A Colombian cartel governs the route, charging people up to $400 per person—including children and infants—to pass through the jungle. Cartel members also sell food and water at extortionary prices—one bottle of water can cost up to $5—along the route, exploiting the already exhausted and hungry travelers.
At the end of the journey, those who have survived are offered little respite once they arrive at one of Panama’s two migratory reception centers at its southern border. Wait times can be weeks for processing and transport north. These centers are poorly funded and struggle to keep up with the soaring amount of individuals entering every day.
Who are the people who cross?
People crossing the Darién come from all over the world. Most individuals come from Venezuela, Ecuador, Haiti, and Cuba, but growing numbers are also arriving to the jungle from China, Ghana, Afghanistan, and other countries.
For many, this stretch is only a portion of their months- or years-long journey to the United States. For example, many individuals enter South America by air or sea to Brazil, Peru, Bolivia, or Ecuador and set out by bus or on foot along the 18,000 mile Pan-American highway that connects Argentina to Alaska, save for one gap—the Darién. The reason for the gap is that the terrain of the area made road construction impossible and thus left a stretch of jungle without any infrastructure for land navigation.
According to the United Nations International Children’s Emergency Fund (UNICEF), there has been a seven-fold increase in the number of children crossing the Darien in the first two months of 2023 as compared to the same time period of 2022. It is expected that one in five people crossing the gap are children. While humanitarian efforts are being made to keep up with this unprecedented number of child migrants, the numbers are rising faster than resources can be mobilized.
After the Darién
Once individuals make it through the Darién, and if they are able to continue their journey north through Central America and Mexico, their fate is not secured at the U.S. southern border.

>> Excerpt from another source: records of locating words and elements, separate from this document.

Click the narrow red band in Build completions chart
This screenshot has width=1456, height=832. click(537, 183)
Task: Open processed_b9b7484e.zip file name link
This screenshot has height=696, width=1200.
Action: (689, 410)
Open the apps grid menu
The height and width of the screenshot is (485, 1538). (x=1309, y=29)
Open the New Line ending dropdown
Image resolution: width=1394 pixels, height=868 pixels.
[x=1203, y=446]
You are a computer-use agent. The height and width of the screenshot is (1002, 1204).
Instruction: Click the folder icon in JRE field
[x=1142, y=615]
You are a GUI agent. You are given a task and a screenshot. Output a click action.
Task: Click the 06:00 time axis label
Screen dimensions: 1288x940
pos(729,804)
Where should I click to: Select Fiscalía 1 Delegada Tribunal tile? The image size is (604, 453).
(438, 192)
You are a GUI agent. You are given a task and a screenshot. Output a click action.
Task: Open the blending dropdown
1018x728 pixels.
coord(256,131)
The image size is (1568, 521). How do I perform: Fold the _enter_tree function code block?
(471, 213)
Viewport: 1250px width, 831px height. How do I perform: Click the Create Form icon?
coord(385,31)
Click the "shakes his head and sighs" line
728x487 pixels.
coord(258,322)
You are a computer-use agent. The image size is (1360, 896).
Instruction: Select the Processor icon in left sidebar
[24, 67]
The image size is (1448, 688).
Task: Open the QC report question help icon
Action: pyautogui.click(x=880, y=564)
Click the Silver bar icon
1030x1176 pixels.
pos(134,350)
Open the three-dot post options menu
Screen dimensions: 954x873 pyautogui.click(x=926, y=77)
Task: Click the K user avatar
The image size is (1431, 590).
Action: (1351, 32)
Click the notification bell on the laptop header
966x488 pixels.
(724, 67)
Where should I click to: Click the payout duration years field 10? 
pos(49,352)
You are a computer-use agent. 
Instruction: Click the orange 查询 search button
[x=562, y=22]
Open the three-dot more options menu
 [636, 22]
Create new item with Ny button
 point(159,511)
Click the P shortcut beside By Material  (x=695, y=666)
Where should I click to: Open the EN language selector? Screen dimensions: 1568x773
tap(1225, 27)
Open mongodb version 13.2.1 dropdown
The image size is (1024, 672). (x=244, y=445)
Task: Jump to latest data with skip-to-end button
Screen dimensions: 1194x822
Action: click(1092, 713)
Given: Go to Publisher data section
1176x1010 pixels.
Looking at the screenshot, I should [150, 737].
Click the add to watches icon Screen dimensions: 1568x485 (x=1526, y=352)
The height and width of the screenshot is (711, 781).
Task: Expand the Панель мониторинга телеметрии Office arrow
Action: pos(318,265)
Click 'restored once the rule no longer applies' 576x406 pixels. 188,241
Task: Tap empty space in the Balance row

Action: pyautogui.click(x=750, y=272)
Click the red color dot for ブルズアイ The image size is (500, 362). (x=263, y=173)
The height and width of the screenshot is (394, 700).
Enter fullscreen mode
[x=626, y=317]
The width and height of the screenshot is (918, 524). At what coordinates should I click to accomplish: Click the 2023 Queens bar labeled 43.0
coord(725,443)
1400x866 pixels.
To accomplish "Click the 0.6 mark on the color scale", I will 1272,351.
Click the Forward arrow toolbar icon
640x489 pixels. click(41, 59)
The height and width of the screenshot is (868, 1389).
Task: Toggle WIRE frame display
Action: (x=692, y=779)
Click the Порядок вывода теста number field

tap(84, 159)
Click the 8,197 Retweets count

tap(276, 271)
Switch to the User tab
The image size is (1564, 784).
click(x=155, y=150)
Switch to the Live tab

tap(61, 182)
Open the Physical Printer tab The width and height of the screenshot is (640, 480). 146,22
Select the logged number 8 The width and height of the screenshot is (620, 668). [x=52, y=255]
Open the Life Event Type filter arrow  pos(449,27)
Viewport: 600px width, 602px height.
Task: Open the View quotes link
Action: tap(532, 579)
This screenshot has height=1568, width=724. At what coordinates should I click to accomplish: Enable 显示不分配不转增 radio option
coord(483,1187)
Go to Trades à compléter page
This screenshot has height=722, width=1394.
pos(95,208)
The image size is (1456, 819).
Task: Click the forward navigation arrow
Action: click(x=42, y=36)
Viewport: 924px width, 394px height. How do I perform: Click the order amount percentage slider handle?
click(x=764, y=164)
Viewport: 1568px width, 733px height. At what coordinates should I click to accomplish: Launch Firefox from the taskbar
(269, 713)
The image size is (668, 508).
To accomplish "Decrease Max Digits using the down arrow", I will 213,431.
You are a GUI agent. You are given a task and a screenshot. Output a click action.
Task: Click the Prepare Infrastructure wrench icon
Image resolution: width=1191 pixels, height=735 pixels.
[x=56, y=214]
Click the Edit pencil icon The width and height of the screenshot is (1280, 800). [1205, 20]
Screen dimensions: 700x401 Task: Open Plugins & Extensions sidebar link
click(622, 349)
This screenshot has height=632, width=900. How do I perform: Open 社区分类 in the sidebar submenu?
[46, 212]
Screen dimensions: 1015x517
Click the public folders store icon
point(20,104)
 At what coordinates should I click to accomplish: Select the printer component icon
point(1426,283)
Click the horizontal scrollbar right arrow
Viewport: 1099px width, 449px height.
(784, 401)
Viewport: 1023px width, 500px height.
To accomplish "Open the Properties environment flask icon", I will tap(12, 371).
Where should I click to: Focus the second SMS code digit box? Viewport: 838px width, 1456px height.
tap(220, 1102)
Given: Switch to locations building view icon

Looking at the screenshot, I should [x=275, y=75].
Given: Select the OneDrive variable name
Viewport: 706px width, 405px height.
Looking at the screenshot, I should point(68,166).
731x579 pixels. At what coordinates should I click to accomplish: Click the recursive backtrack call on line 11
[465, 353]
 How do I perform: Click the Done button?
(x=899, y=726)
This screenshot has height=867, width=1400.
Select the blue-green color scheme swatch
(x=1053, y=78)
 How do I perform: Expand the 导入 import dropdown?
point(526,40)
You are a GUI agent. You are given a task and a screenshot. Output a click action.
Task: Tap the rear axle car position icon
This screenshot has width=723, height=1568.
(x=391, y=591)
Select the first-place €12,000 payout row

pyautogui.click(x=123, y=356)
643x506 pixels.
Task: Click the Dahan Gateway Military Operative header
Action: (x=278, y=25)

Due to Biden’s expansion of regressive US immigration protocols, thousands of people who reach the United States are deported to Mexico or their home country.
As the crisis worsens, organizations like UUSC’s former partner Al Otro Lado, are putting pressure on the Biden administration to support the families crossing into the country. Until then, UUSC continues to support the grassroots organizations that provide critical resources to the individuals who are migrating through the region.